ANJANA: Gyms are not even acknowledged as a place of physical activity for a woman. It's very man-centric. Or, in fact, there are things that say, oh, are you a girl who goes to a gym? That means, you know, you're someone who interacts in not a good way with men.

LAMBERT: So she says, be creative.

ANJANA: We can't just tell women, go for a walk, go to the gym. It's not culturally allowed to go to the gym, and you can't just tell people walk. It doesn't work that way. So what is it that we can do to encourage these women to get healthier?

(SOUNDBITE OF SONG, "TERI BAATON MEIN AISA ULJHA JIYA")

ASEES KAUR, RAGHAV AND TANISHK BAGCHI: (Singing in non-English language).

LAMBERT: For women and girls in her community, she designed a high-intensity dance class, choreographed to the latest Bollywood hits.

ANJANA: The minute people start hearing it, they start vibing to it.

LAMBERT: A 12-week trial of over a hundred girls in Chennai found that the program made a difference.

ANJANA: They start improving skeletal muscle mass. Their body fat goes down. Their eating pattern changes.

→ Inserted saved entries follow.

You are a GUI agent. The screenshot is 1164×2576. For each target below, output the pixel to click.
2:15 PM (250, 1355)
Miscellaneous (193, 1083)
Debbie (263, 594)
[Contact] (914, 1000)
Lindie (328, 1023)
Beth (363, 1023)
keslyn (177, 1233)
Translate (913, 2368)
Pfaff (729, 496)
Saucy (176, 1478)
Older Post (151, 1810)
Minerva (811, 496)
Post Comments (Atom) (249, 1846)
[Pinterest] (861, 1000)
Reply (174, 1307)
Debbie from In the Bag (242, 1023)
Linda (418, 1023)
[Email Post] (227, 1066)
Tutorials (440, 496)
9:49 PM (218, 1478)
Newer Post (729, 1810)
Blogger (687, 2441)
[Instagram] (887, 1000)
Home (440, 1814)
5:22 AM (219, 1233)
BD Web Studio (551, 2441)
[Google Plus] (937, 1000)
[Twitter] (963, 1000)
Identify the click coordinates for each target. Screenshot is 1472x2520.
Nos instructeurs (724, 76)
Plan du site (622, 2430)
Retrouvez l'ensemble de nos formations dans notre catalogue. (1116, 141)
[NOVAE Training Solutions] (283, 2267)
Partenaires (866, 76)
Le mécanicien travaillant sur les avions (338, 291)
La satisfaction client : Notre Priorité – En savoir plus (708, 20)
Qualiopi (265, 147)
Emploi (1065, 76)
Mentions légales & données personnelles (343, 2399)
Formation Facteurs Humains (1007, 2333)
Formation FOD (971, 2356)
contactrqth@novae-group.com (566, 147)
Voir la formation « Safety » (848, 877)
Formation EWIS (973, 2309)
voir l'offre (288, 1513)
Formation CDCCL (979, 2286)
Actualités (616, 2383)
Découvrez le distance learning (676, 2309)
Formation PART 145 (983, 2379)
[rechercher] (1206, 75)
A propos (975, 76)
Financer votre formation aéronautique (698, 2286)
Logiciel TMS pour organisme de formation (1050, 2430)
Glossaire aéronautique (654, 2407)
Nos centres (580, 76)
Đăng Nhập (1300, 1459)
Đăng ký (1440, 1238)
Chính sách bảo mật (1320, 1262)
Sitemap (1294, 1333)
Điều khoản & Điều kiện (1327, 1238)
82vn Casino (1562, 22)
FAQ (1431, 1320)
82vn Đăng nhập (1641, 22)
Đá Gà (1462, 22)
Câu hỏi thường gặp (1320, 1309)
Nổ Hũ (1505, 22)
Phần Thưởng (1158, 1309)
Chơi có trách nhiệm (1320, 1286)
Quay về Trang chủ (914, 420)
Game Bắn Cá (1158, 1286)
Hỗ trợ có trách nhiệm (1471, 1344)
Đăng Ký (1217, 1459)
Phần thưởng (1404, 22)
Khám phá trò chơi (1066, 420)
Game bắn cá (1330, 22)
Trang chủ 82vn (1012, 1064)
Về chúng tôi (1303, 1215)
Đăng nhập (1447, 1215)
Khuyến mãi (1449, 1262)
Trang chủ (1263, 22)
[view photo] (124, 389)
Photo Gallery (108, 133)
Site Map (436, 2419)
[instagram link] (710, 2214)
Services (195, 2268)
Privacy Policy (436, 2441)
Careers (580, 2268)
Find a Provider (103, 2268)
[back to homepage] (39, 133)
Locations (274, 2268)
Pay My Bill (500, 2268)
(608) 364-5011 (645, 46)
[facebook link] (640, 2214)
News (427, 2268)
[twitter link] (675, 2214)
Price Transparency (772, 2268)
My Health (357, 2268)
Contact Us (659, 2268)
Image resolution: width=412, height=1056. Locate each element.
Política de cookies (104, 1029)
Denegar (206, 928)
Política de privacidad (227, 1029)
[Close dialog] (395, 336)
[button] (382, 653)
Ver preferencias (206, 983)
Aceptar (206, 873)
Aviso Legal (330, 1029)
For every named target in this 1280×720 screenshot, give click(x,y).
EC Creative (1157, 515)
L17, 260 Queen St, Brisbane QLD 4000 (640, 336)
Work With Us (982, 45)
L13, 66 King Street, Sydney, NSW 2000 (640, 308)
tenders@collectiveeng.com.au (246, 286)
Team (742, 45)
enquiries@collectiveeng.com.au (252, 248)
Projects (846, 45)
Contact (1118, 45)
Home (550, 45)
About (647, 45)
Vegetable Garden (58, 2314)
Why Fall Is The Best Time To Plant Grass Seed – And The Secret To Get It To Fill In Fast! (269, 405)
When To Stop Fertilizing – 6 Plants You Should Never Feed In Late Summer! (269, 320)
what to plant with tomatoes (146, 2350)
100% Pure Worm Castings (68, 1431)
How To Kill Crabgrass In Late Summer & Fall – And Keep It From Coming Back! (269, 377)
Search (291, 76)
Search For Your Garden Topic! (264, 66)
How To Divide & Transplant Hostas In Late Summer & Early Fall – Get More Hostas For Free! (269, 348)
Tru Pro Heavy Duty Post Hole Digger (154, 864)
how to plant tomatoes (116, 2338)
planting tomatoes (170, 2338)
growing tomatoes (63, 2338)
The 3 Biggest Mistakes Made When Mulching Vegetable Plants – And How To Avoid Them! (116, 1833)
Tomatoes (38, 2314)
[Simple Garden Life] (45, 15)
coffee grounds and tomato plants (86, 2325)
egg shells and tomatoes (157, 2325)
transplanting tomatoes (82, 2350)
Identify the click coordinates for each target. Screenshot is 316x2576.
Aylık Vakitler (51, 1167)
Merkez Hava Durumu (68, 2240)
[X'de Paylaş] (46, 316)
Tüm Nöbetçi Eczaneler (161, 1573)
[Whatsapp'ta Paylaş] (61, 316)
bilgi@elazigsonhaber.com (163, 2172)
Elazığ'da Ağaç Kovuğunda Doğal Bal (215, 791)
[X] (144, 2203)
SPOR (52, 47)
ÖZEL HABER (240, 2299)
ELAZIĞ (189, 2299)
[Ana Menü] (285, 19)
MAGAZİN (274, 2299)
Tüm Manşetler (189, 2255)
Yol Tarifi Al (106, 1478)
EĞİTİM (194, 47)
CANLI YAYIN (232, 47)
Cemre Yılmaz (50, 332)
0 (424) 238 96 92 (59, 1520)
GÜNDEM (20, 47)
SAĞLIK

LAMBERT: Of course, a dance class may not be for everyone, and it's not going to solve the bigger issues that keep people from being active in healthy ways like unwalkable cities.

ANJANA: It's never going to be one-size-fits-all here, right? So different things could work in different regions.

LAMBERT: Scaling up those interventions would require countries to make physical activity a priority. Right now, it sits at the intersection, researchers say, of transportation, urban planning, sport, education. But because it's everyone's job, they say it's no one's responsibility. To get more people moving, the researchers say that may need to change. Jonathan Lambert, NPR News.